# PROBLEM TO SOLVE:
Transcribe each entry so that it matches the original exactly.

(Saved data entries)
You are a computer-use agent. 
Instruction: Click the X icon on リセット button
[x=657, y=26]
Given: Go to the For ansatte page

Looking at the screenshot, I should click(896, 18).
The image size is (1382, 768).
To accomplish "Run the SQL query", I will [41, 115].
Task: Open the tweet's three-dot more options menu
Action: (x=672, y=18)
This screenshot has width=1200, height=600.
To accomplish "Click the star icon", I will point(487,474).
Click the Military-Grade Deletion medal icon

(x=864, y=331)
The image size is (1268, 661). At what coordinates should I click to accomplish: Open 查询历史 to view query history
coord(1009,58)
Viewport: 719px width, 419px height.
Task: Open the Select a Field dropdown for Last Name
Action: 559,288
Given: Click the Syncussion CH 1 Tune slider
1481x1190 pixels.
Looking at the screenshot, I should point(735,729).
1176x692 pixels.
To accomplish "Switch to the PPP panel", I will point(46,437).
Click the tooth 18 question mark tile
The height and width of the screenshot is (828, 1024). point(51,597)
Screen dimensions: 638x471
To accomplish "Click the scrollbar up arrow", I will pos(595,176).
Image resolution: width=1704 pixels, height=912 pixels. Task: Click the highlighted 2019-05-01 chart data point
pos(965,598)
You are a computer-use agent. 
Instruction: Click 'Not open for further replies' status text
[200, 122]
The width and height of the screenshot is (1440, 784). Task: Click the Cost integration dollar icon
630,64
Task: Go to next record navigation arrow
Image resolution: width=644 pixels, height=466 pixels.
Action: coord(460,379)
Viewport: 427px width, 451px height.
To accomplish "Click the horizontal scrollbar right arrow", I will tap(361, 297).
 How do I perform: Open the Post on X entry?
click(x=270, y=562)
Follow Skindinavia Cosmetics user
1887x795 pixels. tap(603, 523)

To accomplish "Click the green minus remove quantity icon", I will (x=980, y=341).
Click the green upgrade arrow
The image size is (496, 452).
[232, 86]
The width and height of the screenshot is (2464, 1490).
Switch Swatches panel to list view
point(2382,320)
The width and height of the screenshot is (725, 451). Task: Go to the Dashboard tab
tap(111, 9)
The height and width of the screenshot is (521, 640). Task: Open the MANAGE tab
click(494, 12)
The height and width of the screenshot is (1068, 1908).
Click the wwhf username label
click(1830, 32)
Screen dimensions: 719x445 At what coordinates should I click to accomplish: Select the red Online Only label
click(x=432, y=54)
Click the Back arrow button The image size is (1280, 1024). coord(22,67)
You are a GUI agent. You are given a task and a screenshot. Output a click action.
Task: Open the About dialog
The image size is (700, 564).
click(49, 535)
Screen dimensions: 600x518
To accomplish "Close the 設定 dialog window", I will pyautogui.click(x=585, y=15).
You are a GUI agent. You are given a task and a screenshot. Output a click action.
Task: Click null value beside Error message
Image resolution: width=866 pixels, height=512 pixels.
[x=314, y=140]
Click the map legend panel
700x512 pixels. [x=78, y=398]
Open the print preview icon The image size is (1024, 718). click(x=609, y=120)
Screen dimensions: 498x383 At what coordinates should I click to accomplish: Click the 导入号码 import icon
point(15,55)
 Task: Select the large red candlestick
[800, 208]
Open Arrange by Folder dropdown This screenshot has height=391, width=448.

# THE COMPLETED TASK:
You are a computer-use agent. 
Instruction: Click the X icon on リセット button
[x=657, y=26]
Given: Go to the For ansatte page

Looking at the screenshot, I should click(896, 18).
The image size is (1382, 768).
To accomplish "Run the SQL query", I will [41, 115].
Task: Open the tweet's three-dot more options menu
Action: (x=672, y=18)
This screenshot has width=1200, height=600.
To accomplish "Click the star icon", I will point(487,474).
Click the Military-Grade Deletion medal icon

(x=864, y=331)
The image size is (1268, 661). At what coordinates should I click to accomplish: Open 查询历史 to view query history
coord(1009,58)
Viewport: 719px width, 419px height.
Task: Open the Select a Field dropdown for Last Name
Action: 559,288
Given: Click the Syncussion CH 1 Tune slider
1481x1190 pixels.
Looking at the screenshot, I should point(735,729).
1176x692 pixels.
To accomplish "Switch to the PPP panel", I will point(46,437).
Click the tooth 18 question mark tile
The height and width of the screenshot is (828, 1024). point(51,597)
Screen dimensions: 638x471
To accomplish "Click the scrollbar up arrow", I will pos(595,176).
Image resolution: width=1704 pixels, height=912 pixels. Task: Click the highlighted 2019-05-01 chart data point
pos(965,598)
You are a computer-use agent. 
Instruction: Click 'Not open for further replies' status text
[200, 122]
The width and height of the screenshot is (1440, 784). Task: Click the Cost integration dollar icon
630,64
Task: Go to next record navigation arrow
Image resolution: width=644 pixels, height=466 pixels.
Action: coord(460,379)
Viewport: 427px width, 451px height.
To accomplish "Click the horizontal scrollbar right arrow", I will tap(361, 297).
 How do I perform: Open the Post on X entry?
click(x=270, y=562)
Follow Skindinavia Cosmetics user
1887x795 pixels. tap(603, 523)

To accomplish "Click the green minus remove quantity icon", I will (x=980, y=341).
Click the green upgrade arrow
The image size is (496, 452).
[232, 86]
The width and height of the screenshot is (2464, 1490).
Switch Swatches panel to list view
point(2382,320)
The width and height of the screenshot is (725, 451). Task: Go to the Dashboard tab
tap(111, 9)
The height and width of the screenshot is (521, 640). Task: Open the MANAGE tab
click(494, 12)
The height and width of the screenshot is (1068, 1908).
Click the wwhf username label
click(1830, 32)
Screen dimensions: 719x445 At what coordinates should I click to accomplish: Select the red Online Only label
click(x=432, y=54)
Click the Back arrow button The image size is (1280, 1024). coord(22,67)
You are a GUI agent. You are given a task and a screenshot. Output a click action.
Task: Open the About dialog
The image size is (700, 564).
click(49, 535)
Screen dimensions: 600x518
To accomplish "Close the 設定 dialog window", I will pyautogui.click(x=585, y=15).
You are a GUI agent. You are given a task and a screenshot. Output a click action.
Task: Click null value beside Error message
Image resolution: width=866 pixels, height=512 pixels.
[x=314, y=140]
Click the map legend panel
700x512 pixels. [x=78, y=398]
Open the print preview icon The image size is (1024, 718). click(x=609, y=120)
Screen dimensions: 498x383 At what coordinates should I click to accomplish: Click the 导入号码 import icon
point(15,55)
 Task: Select the large red candlestick
[800, 208]
Open Arrange by Folder dropdown This screenshot has height=391, width=448.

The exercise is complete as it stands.